Alongside the weapons and technology-related reasons why the Abrams is still so relevant to modern war, there is another clear reason why the tank is not likely to go anywhere anytime soon. The need for heavy armor.
This raises an interesting question, particularly given that the Army’s Next-Generation Combat Vehicle program is focused on building lighter weight, AI-enabled more expeditionary armored platforms with vehicles such as its Mobile Protected Firepower light tank and new Optionally Manned Fighting Vehicle infantry carrier. Unlike an Abrams which is simply too heavy for air transport, these new vehicles can deploy through the air and therefore operate with an ability to hit warfare much faster should combat quickly break out.
The strategy here is, of course, to engineer armored combat vehicles that are more deployable and able to better support advancing infantry by crossing bridges or reaching places otherwise inaccessible to a 70-ton Abram. The thinking is to leverage advanced, long-range AI-enabled targeting sensors, lightweight armored composites, active protection systems, improved precision ammunition and, perhaps most of all, manned-unmanned teaming so that forward operating robotic vehicles can absorb the most combat risks and face enemy fire.
This approach, however, stands in a delicate balance with current Army thinking that there will likely continue to be a need for heavily armored vehicles such as the Abrams, for many years to come.

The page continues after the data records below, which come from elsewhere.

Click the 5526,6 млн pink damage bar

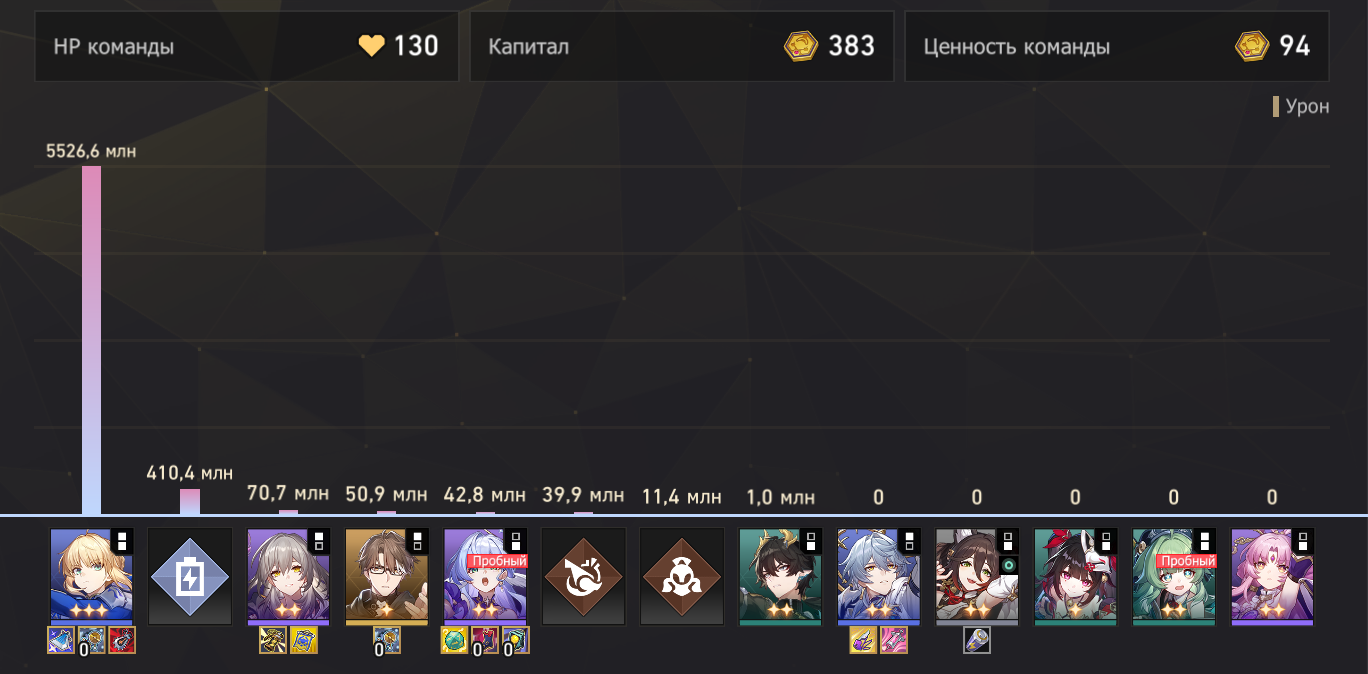91,340
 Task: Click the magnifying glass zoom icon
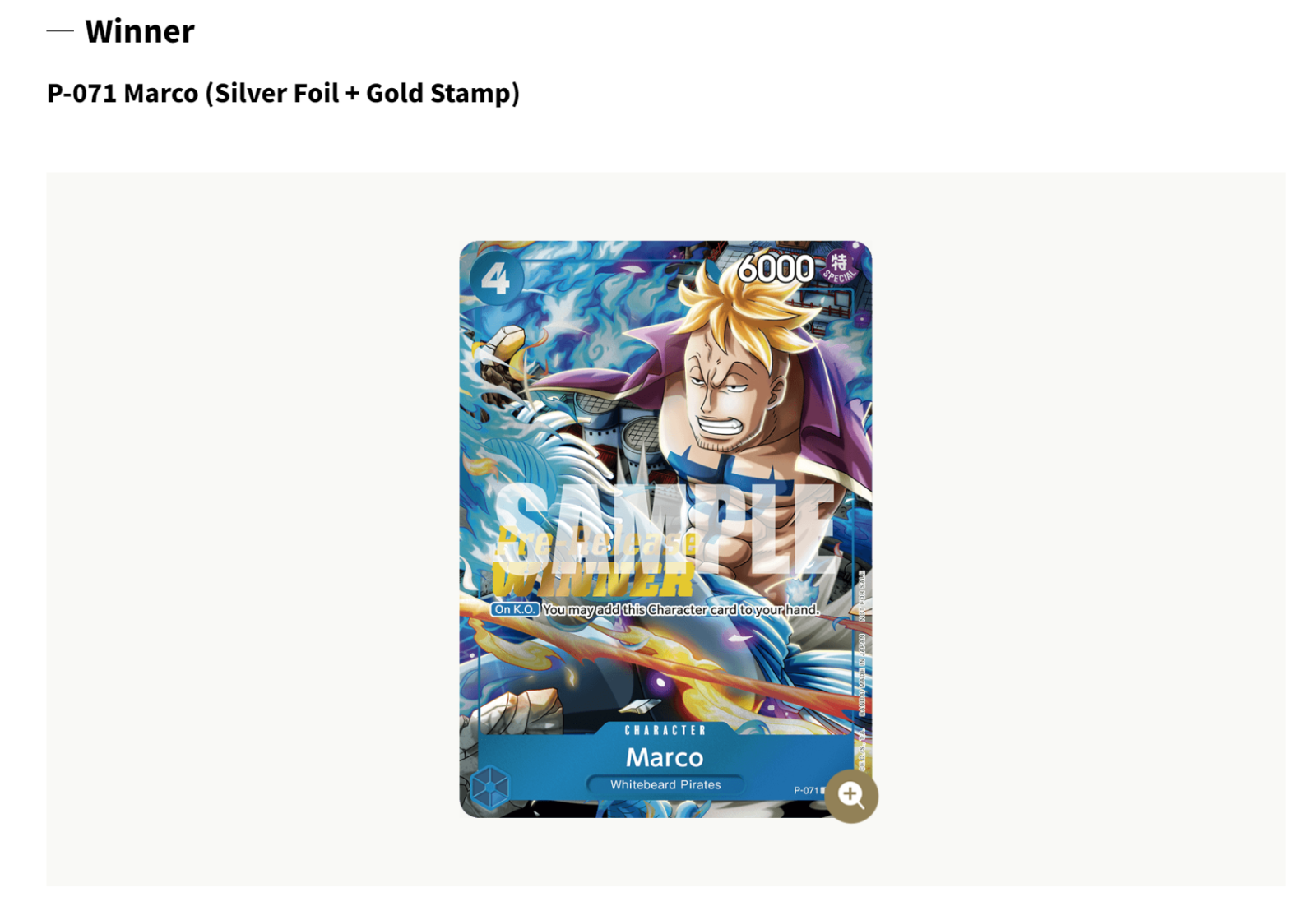[x=851, y=795]
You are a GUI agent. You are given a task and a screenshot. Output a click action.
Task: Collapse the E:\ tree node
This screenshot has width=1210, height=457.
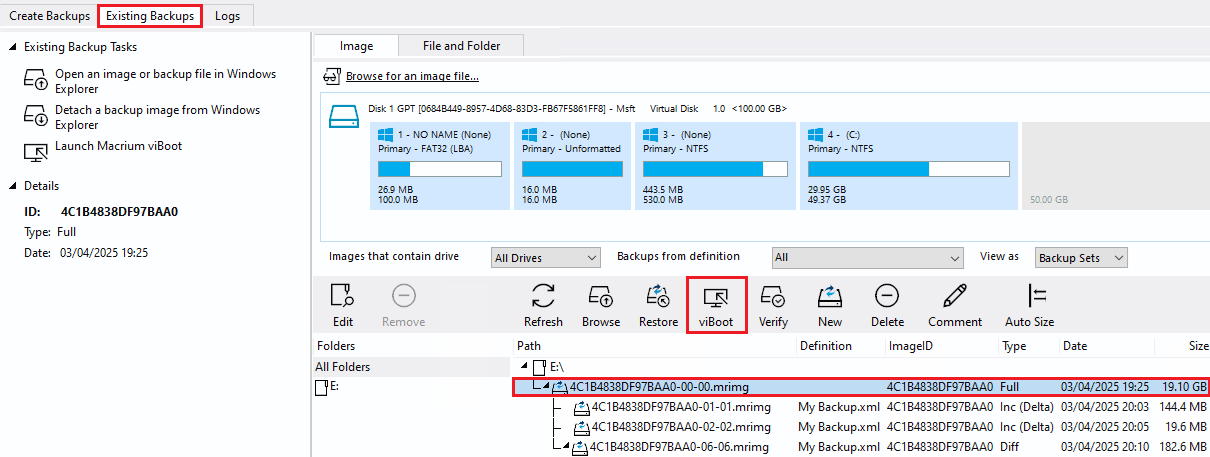524,367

Why? There simply might not be enough technical breakthroughs with efforts to build lightweight composites as survivable as heavy armor in the immediate future, Army weapons developers have explained. So while newer, lighter, faster vehicles may be less likely to be “hit” given their speed, technical defenses and use of unmanned systems, something like an Abrams is likely to still be necessary for certain high-impact areas involving massive, force-on-force armored warfare amid incoming enemy fire.
What the Abrams may lack in speed, mobility and fuel efficiency may be more than compensated for by its fire power and heavy protective armor. After all, an Abrams can, in many instances, survive an incoming hit from an RPG or even anti-tank missile in some circumstances, and it is just not yet clear if there are yet lightweight armor materials able to do this. However, many weapons developers also recognize there is only so much a legacy platform can be upgraded before a new one is needed to meet modern threats, despite the continued prominence and superiority of the Abrams.
These questions form the basis of ongoing discussion, as they pertain to the pace of technological progress and the promise of emerging innovations. The Army’s Vice Chief of Staff Gen. Joseph Martin talked about this with Warrior more than a year ago, explaining that there would be a need for a new type of “tank” platform in the future but there is not yet consensus regarding what it should look like.